ERC Starting Grant - GA 101219635 - MIND
Mathematical Insights into Dynamics of Incompressible Turbulence
Principal Investigator: Elia Bruè
Abstract: The main goal of the MIND project is to advance the study of mathematical models describing turbulent evolutions. Beyond “classical chaos”, turbulence displays genuinely anomalous behavior that cannot be captured within classical well-posedness frameworks for PDEs. In fact, the physically meaningful regimes often live in very singular/flexible classes, where solutions may exist only in a weak sense and can even fail to be unique.
From the point of view of applications, this is a critical matter: turbulence sits at the core of engineering and technology (aerodynamics, energy, weather and ocean modelling, mixing and combustion).
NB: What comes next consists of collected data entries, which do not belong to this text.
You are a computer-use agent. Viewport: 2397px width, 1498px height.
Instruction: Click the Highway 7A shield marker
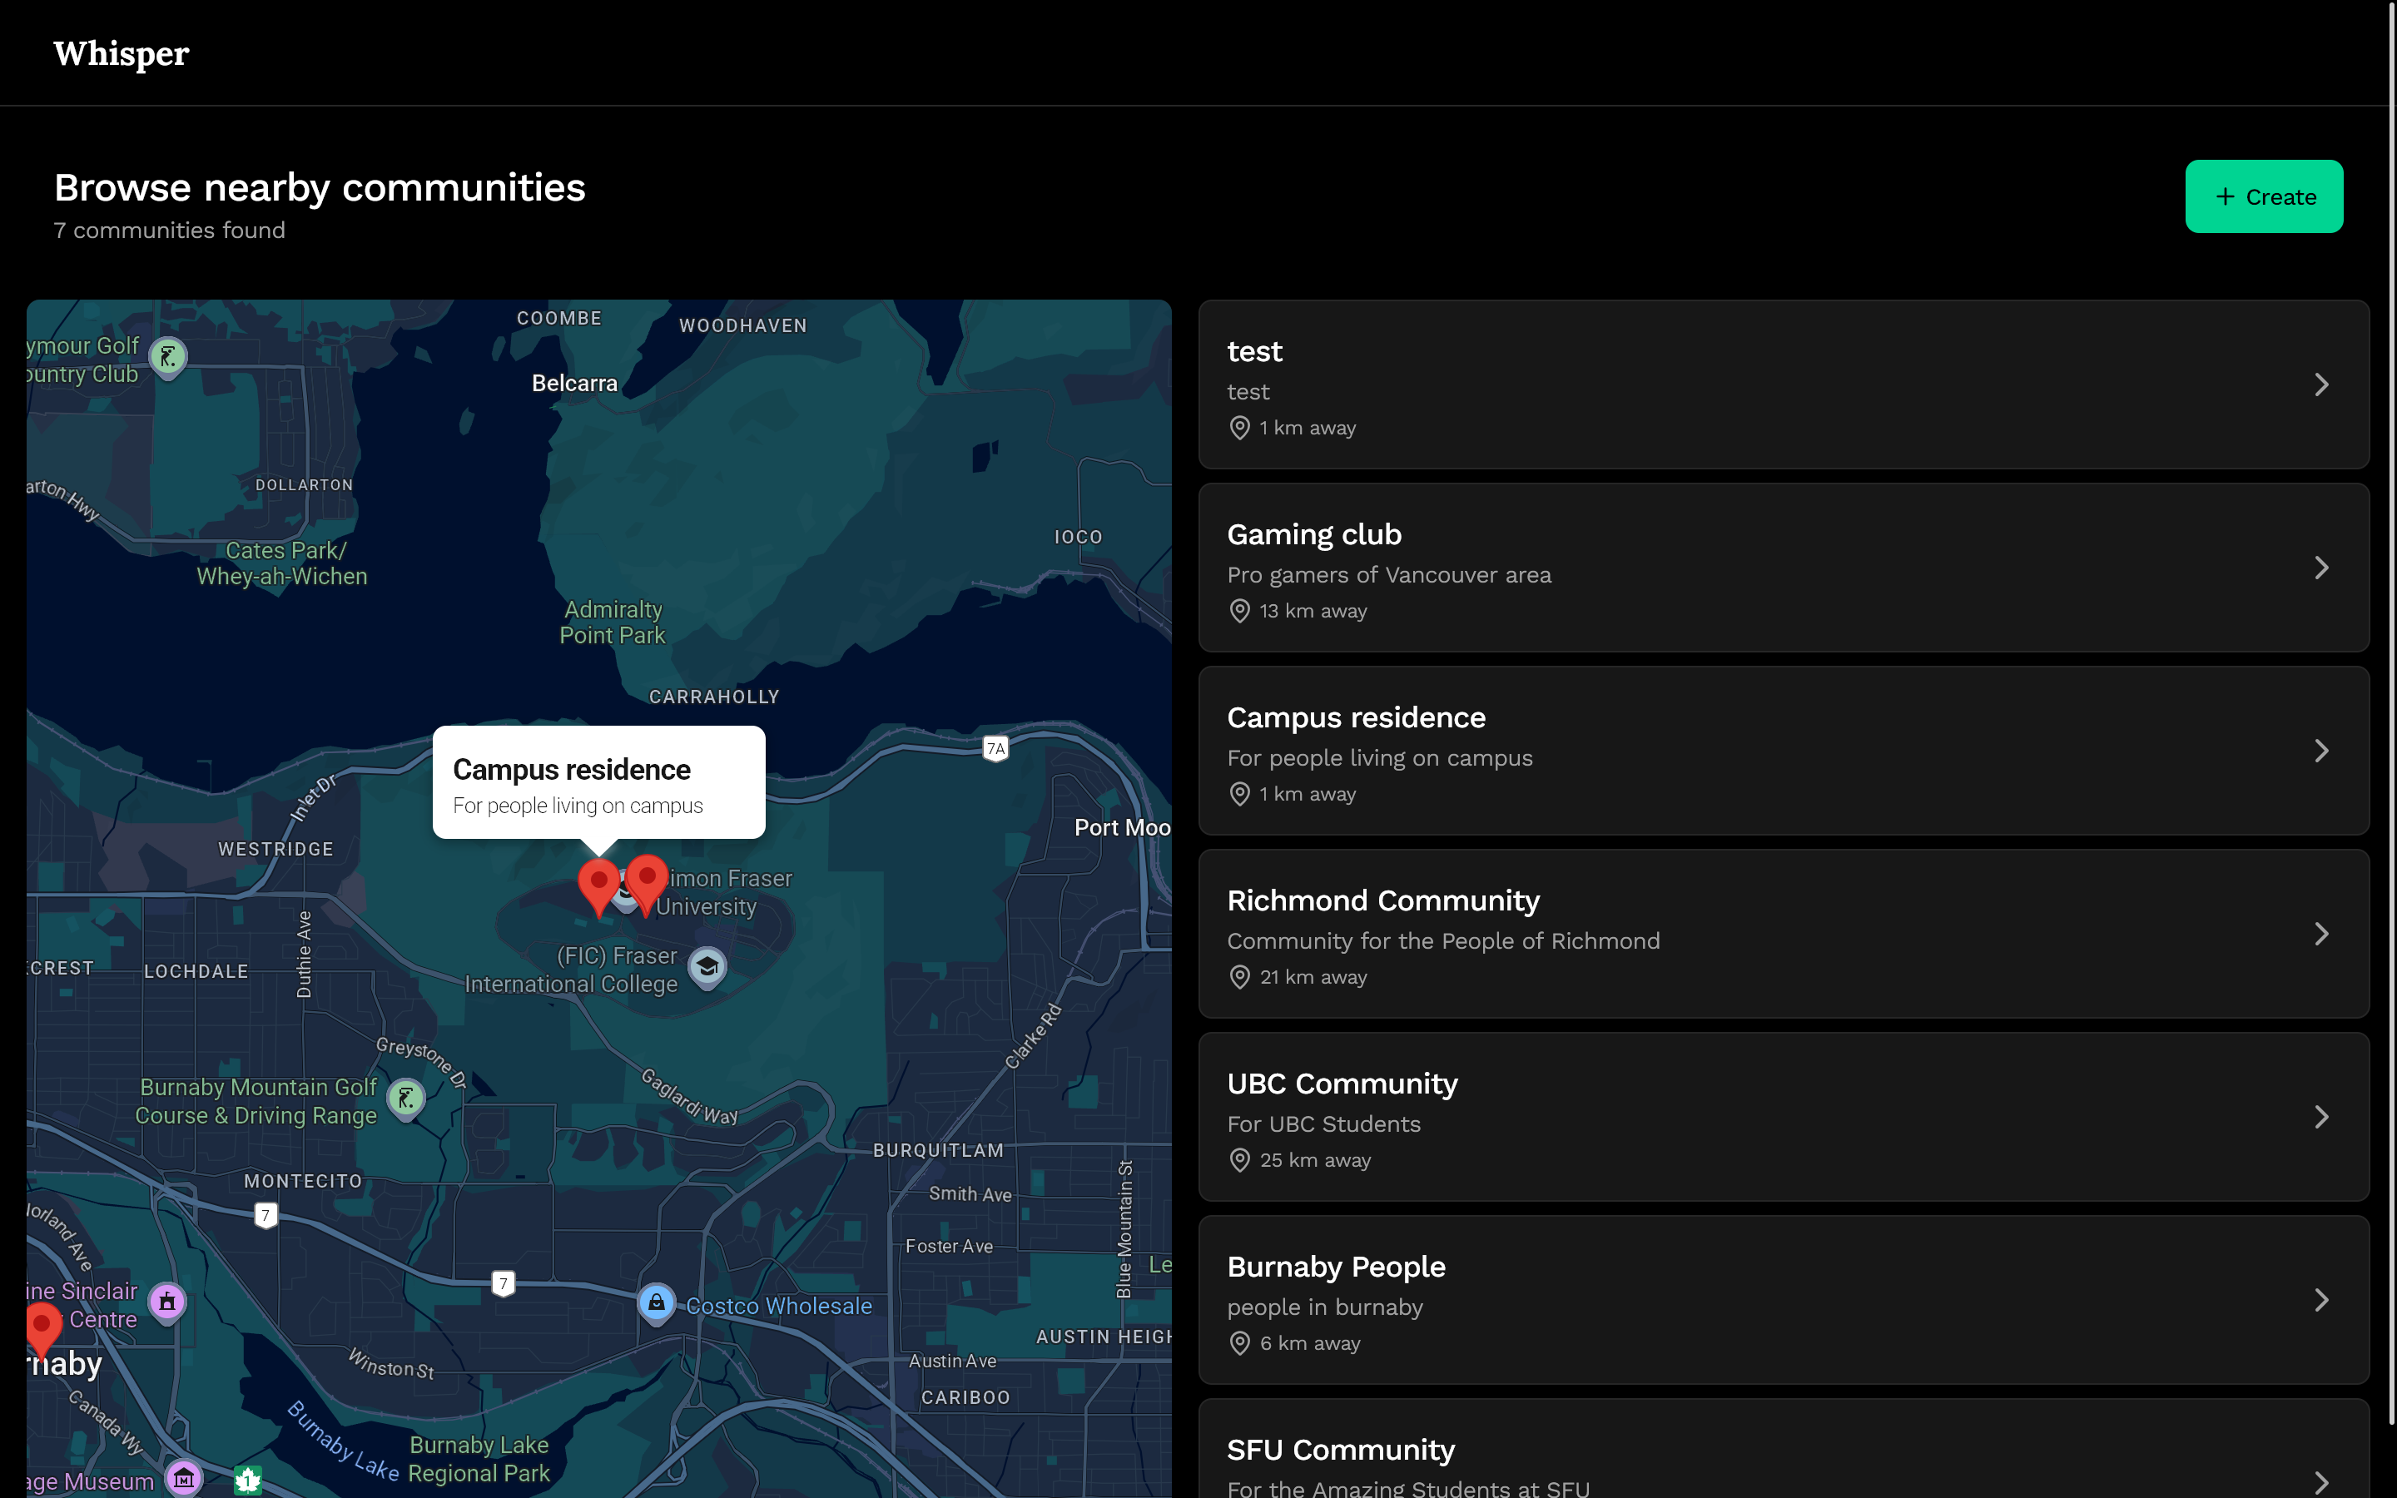[x=995, y=748]
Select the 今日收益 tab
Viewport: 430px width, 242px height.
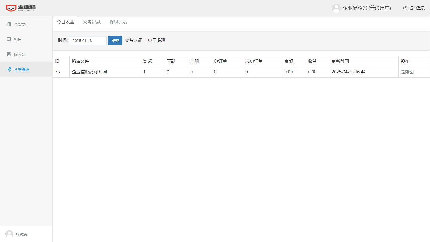coord(65,22)
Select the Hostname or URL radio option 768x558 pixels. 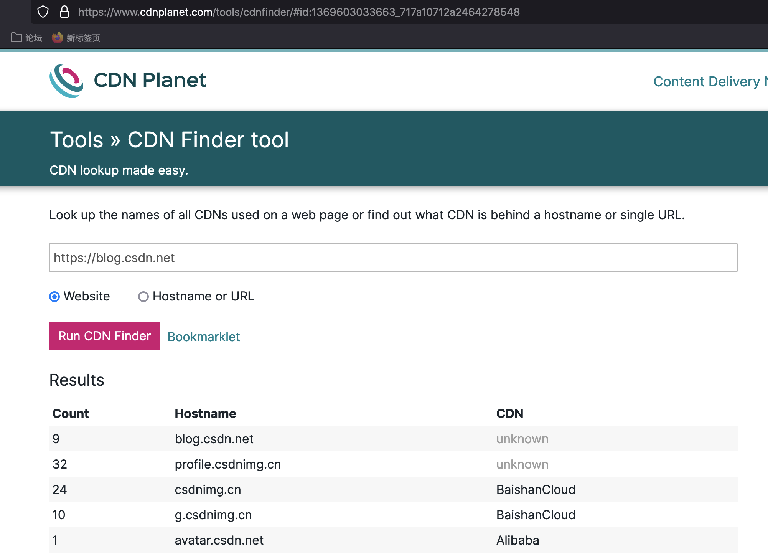pyautogui.click(x=143, y=297)
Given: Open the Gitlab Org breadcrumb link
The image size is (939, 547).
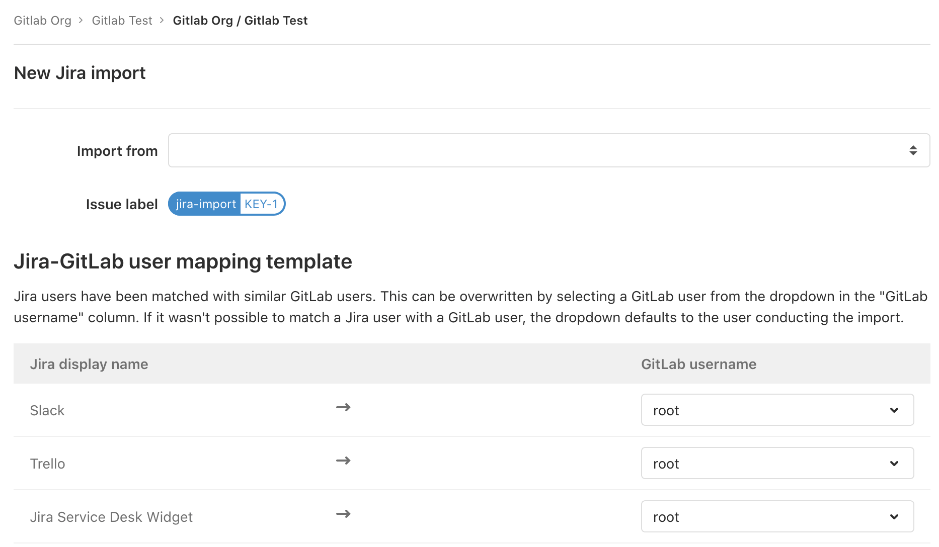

As Feynman famously put it, it remains “the most important unsolved problem of classical physics.” Any progress in the mathematical description has the potential to make modelling more reliable, inform principled simplifications, and ultimately improve the accuracy and robustness of computational predictions.
The flagship mathematical model in this area is the Navier–Stokes equation. A central open problem is the Navier–Stokes existence and smoothness Millennium Prize Problem: one of the seven Millennium Problems announced by the Clay Mathematics Institute in 2000 (with a $1,000,000 prize), asking whether 3D incompressible Navier–Stokes solutions remain smooth for all time or can develop singularities.
Mathematically, the study of turbulence models is a deep challenge that forces us to study linear and nonlinear PDE outside the comfort zone of classical well-posedness. The long-term aim is to connect modern PDE tools (DiPerna–Lions theory, dynamical-systems/Pesin ideas, and convex-integration technology) with the major phenomenological pictures of Onsager and Kolmogorov/Obukhov–Corrsin - and recent breakthroughs suggest that this bridge is finally becoming buildable.